* What you are asked to do *
Exactly the lines from the one containing "You are a computer-use" through the final line of the data below, with pictures omitted, make up the answer.

---------- Extracted records ----------

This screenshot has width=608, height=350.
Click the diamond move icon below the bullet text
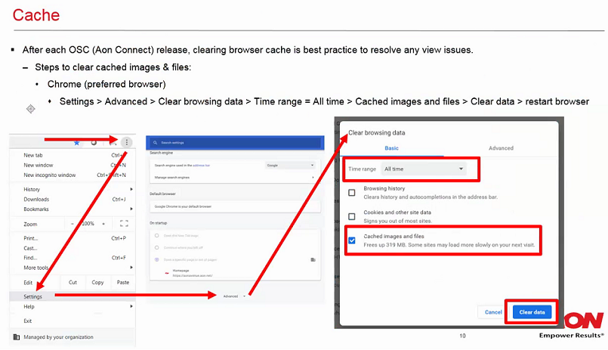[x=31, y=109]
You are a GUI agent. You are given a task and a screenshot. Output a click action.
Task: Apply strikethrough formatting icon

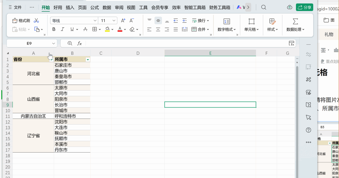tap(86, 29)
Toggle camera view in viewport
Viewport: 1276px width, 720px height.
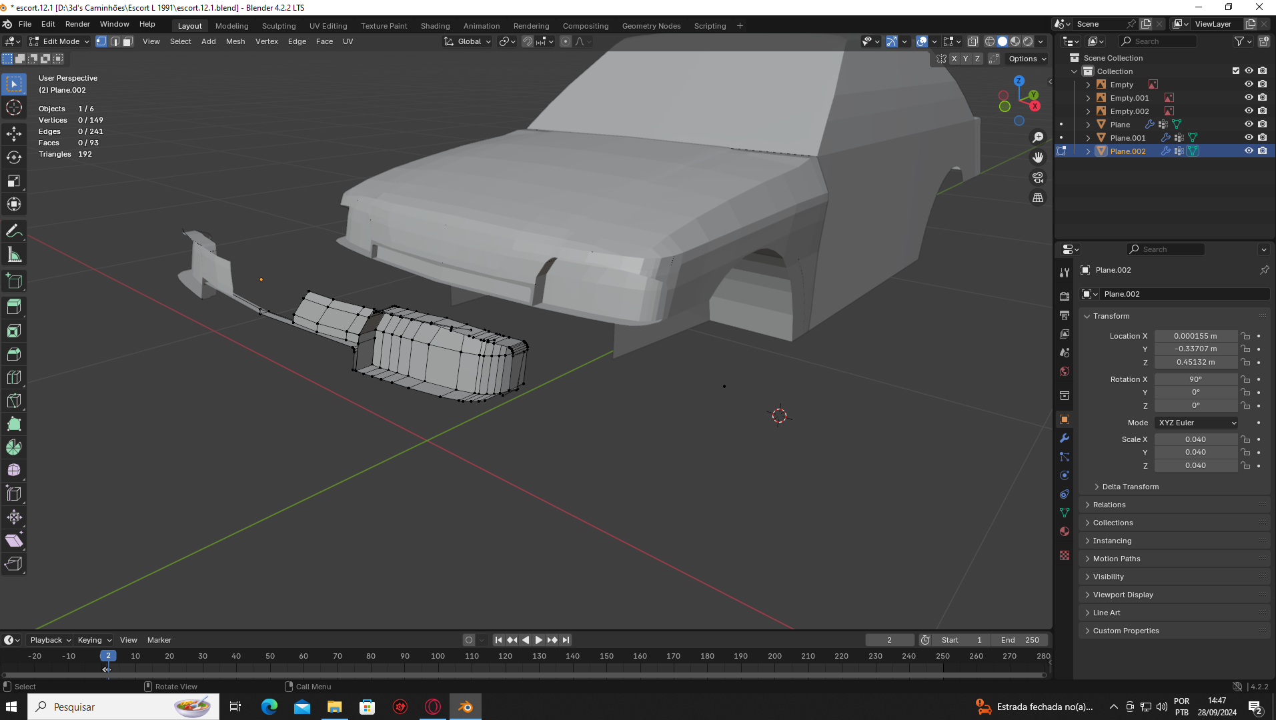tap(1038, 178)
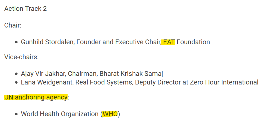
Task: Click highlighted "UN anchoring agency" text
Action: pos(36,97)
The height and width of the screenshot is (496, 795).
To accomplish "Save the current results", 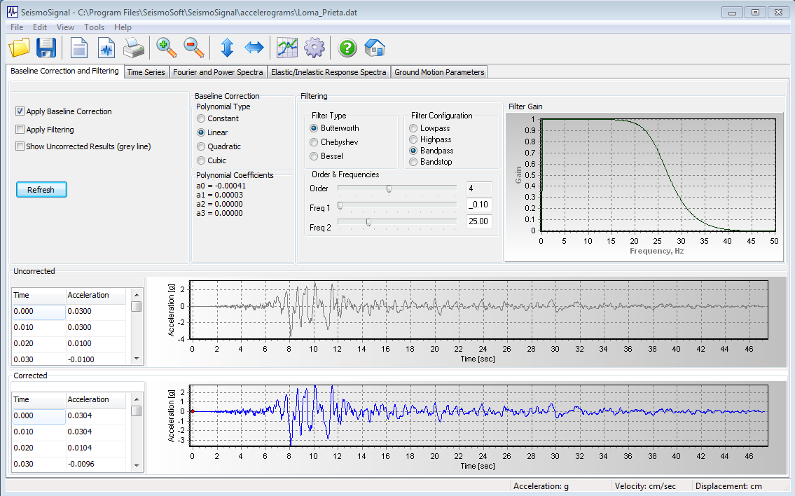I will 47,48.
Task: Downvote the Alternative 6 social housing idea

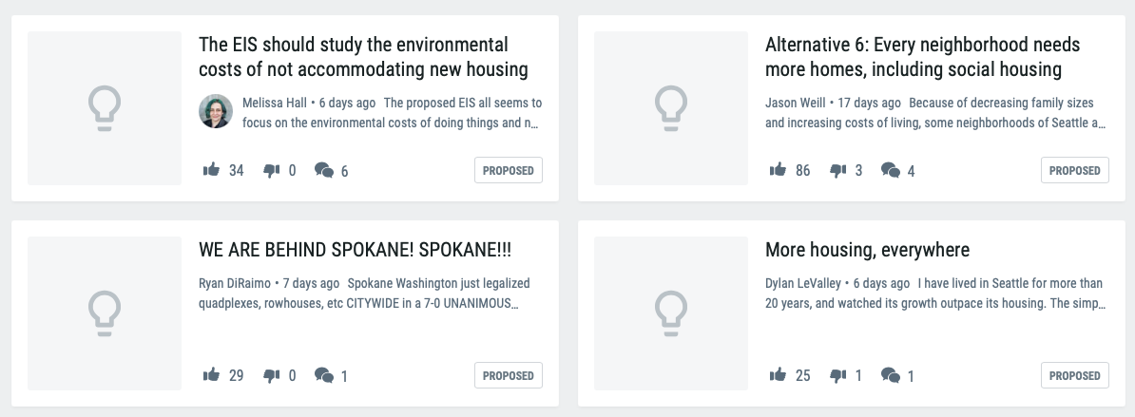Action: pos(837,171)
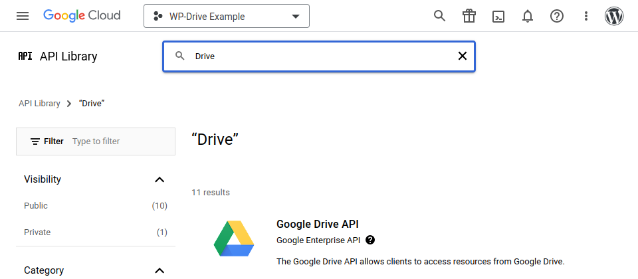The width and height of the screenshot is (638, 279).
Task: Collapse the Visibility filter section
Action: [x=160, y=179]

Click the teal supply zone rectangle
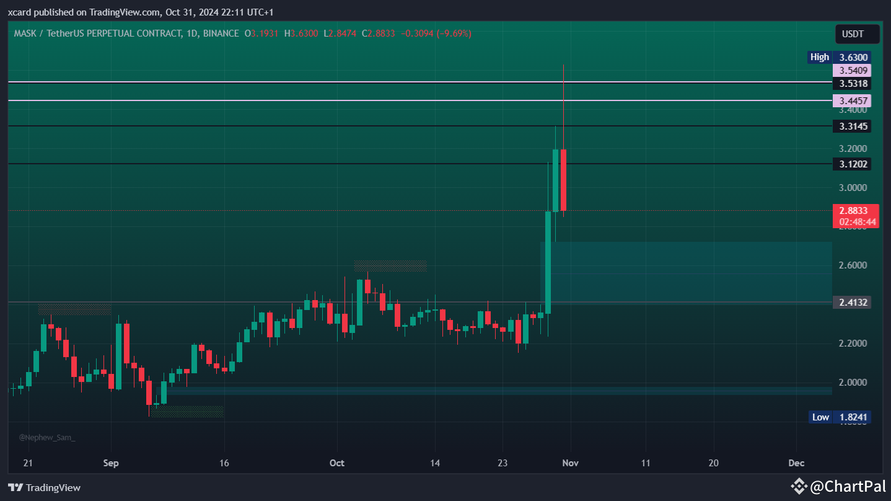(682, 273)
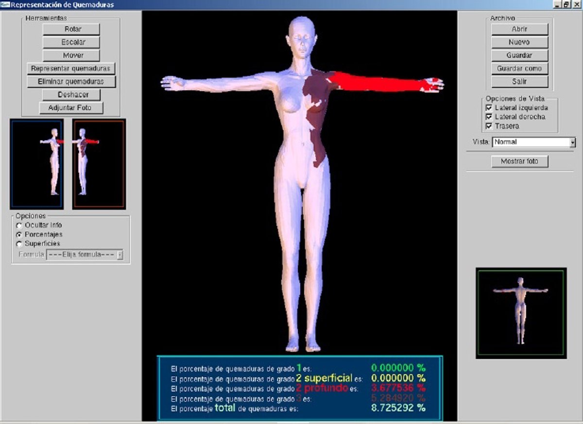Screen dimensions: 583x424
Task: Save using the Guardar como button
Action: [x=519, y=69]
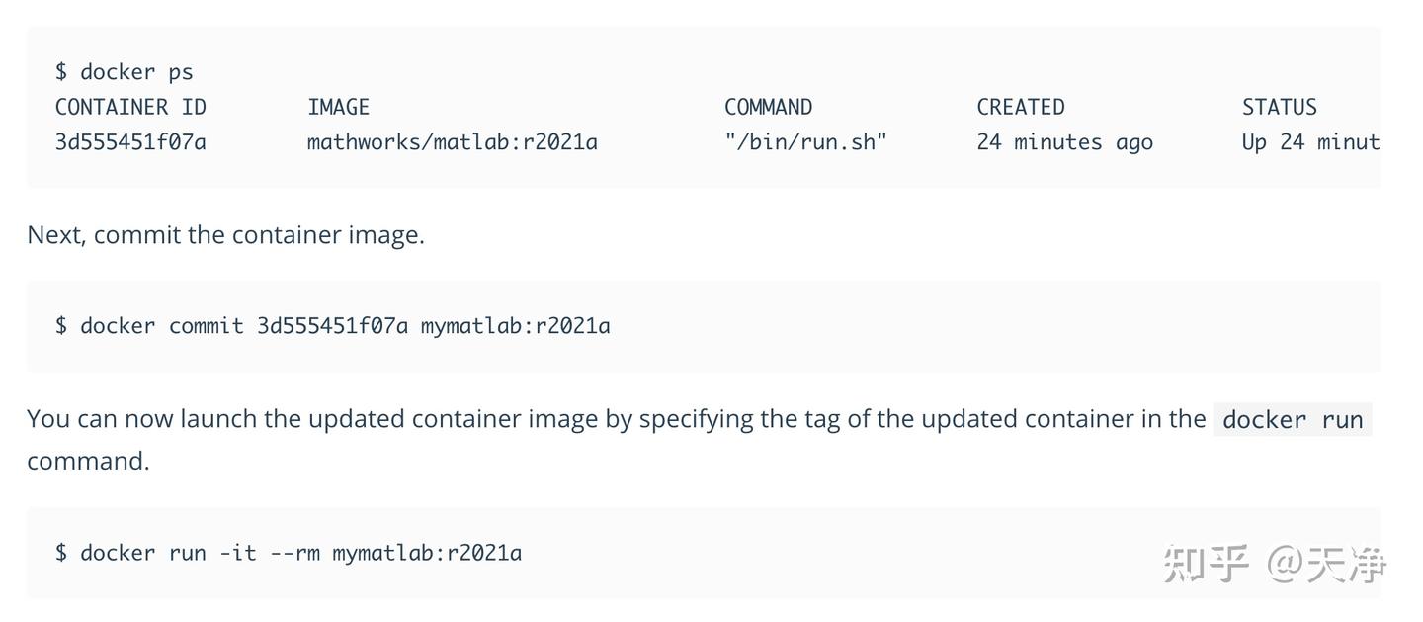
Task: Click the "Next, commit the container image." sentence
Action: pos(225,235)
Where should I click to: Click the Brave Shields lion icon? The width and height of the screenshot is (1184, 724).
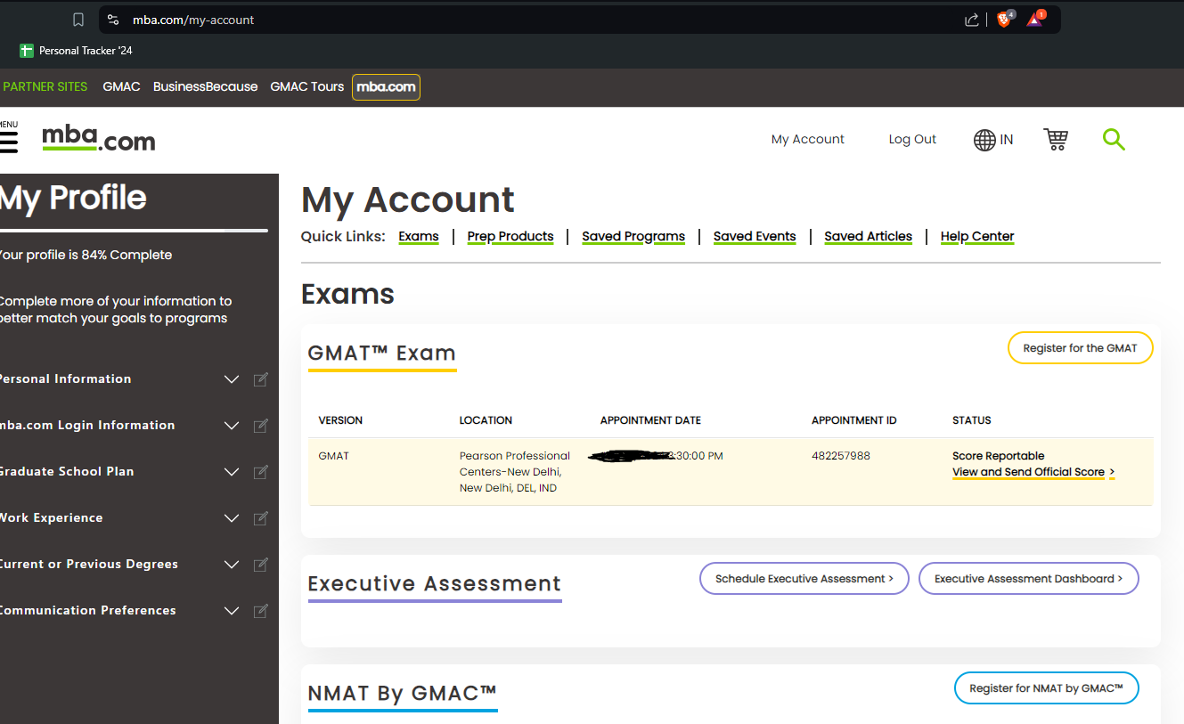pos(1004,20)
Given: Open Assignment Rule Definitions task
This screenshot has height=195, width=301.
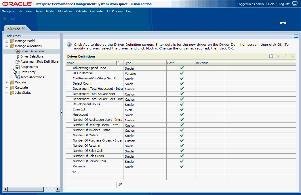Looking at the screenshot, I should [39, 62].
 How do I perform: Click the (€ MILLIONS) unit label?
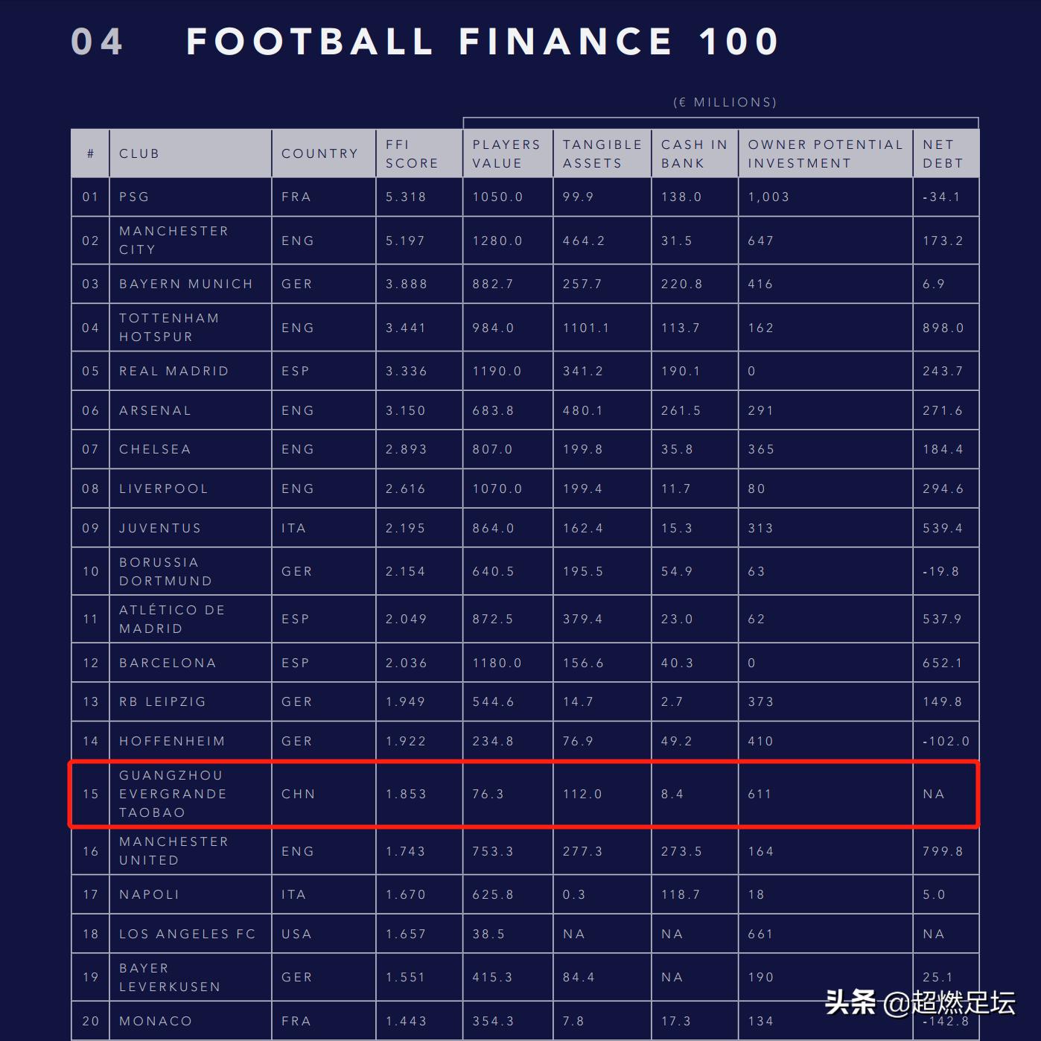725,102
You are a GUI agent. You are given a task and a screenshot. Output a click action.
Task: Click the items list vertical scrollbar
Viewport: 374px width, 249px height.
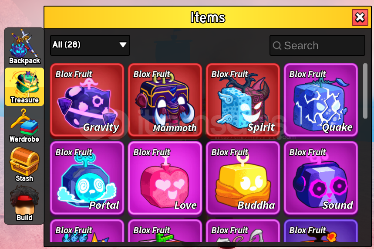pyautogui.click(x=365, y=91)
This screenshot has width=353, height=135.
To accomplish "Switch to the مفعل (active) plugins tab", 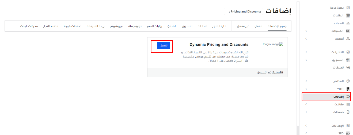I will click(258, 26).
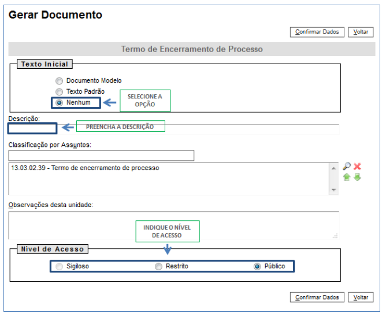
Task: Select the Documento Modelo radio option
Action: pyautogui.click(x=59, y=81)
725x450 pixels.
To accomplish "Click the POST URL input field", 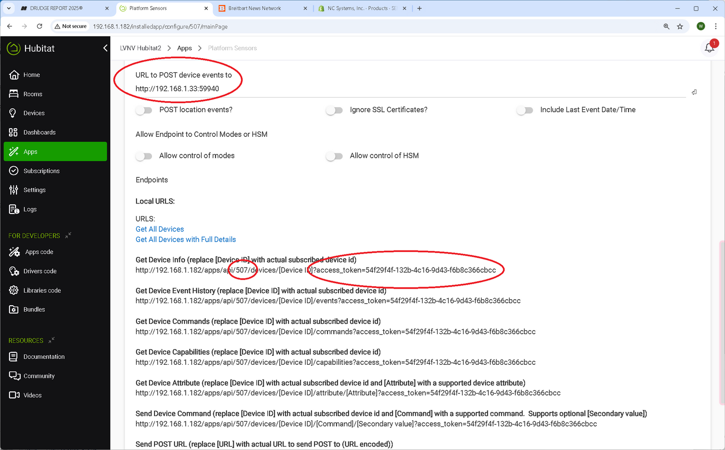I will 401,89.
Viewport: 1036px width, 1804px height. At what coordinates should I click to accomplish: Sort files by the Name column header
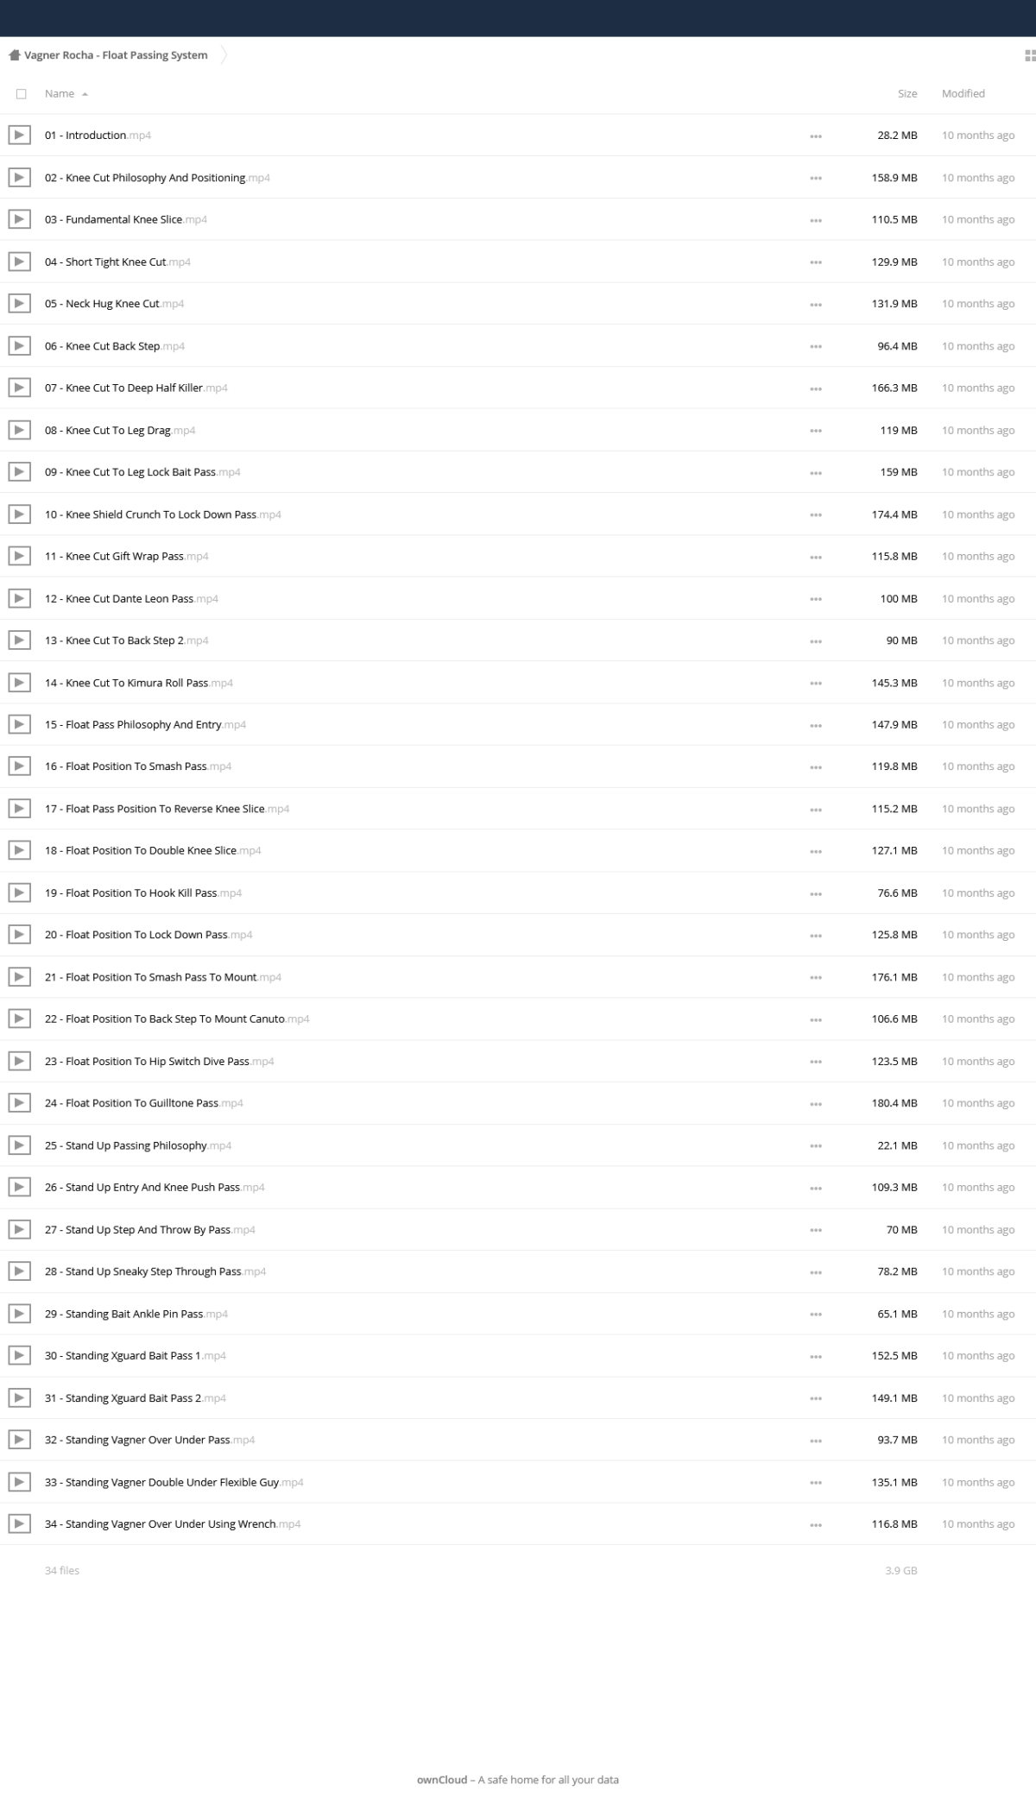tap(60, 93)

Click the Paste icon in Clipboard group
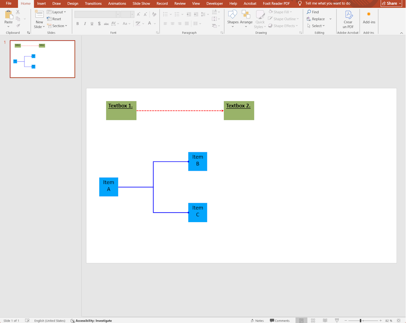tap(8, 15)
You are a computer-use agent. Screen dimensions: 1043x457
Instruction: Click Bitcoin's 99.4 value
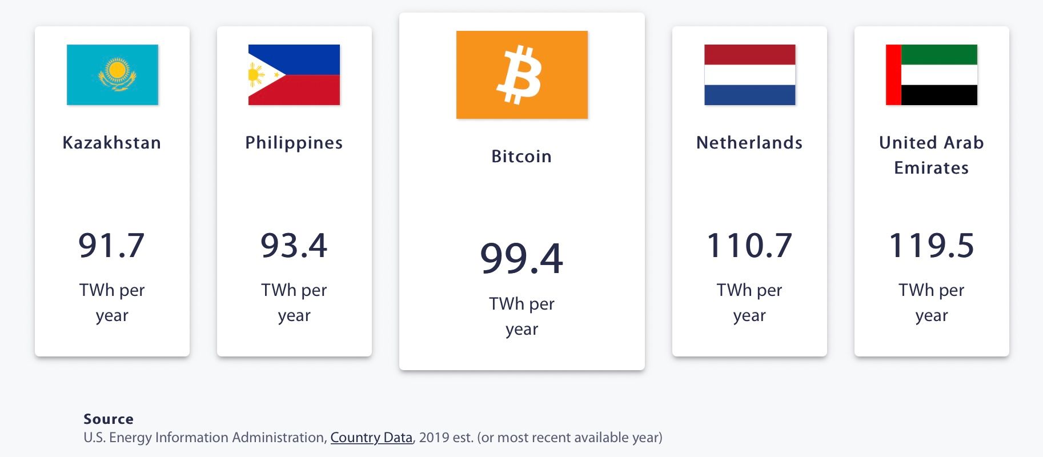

----------

* Answer area *
You are a computer-use agent. Screen dimensions: 1043x457
Instruction: Click Bitcoin's 99.4 value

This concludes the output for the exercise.